In the early 60’s America experienced the so-called “British invasion” of rock ‘n roll music. What is so amusing about many of the tunes popularized by the Brits is that they sourced old American blues and folk tunes and simply updated the lyrics and melody for a modern audience and brought them back to the States. Such was the song The House of the Rising Sun, originally a tune written from the perspective of a young lady seduced into a life of prostitution. Alan Price, the original leader of the band The Animals and its organist, revised the lyrics to that of a male perspective—a change that emphasizes a young man’s addiction to sex. Let’s parse the tune and see what I mean:
There is a house in New Orleans They call the Rising Sun
And it’s been the ruin of many a poor boy
And God I know I’m one
New Orleans was the most decadent city in the US at the time this song was popularized, and “Rising Sun” refers to the obvious effect men would experience in the company of the brothel’s ladies. Our protagonist laments that he ever ventured into this den on iniquity. Perhaps as a way of deflecting some of his guilt for the choice he made he explains his familial structure:
My mother was a tailor
She sewed my new blue jeans
My father was a gamblin’ man
Down in New Orleans
Now the only thing a gambler needs
Is a suitcase and a trunk
And the only time he’s satisfied
Is when he’s on a drunk
So Dad is basically an absentee-father, either out of town pursuing victims of his craft, or in town sleeping off the effects of alcohol. Mom, on the other hand, is busy doing manual labor as a seamstress to keep food on the table. Our main character then goes on to exhort mothers to admonish their offspring not to follow the road he has chosen:
Oh mother tell your children
Not to do what I have done
Spend your lives in sin and misery
In the House of the Rising Sun
…because his addiction is so overwhelming that he cannot shake it. He realizes he is making a choice…

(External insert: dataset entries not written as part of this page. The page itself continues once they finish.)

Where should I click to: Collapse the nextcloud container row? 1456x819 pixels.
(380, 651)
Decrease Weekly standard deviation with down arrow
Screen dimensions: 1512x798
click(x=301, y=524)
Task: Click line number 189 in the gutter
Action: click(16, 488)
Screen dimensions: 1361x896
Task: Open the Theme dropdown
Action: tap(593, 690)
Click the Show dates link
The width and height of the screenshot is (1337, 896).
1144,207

Well, I’ve got one foot on the platform
The other foot on the train
…but unfortunately his desire for sexual pleasure compels him to get onto to the train and return to his source of illicit gratification rather than stepping back off the platform and amending his life, knowing full well that he is literally a slave to his addiction :
I’m going back to New Orleans
To wear that ball and chain
The lesson for us today is simple: “New Orleans” has been replaced by the hundreds of thousands of pornographic websites luring men to their unseemly and sinful pleasures. With a few quick keystrokes a guy can escape the challenge and tedium of the current moment into a world catering to him with the lure of sexual gratification. Like any major addiction it requires not only prayer and familial support to subdue it but professional counseling and assistance.
We make hundreds of choices daily and the road to our loving Lord necessitates discipline to make the correct ones. Since the beauty and pleasure of sex is so intense it was designed to be “tamed”, if you will, in the context of a marital commitment so as to not overwhelm all the other also very important parts of living. Natural family planning is without question the very best way of teaching this restraint to preserve life’s proper order and to enhance our relationship with our spouse, our friends and with our God. Pornography isolates the physiological pleasure of sex from relationship to the person’s spouse, to himself, and ultimately to God, and severely cripples all other associations as well. Don’t do it! Don’t “wear that ball and chain!”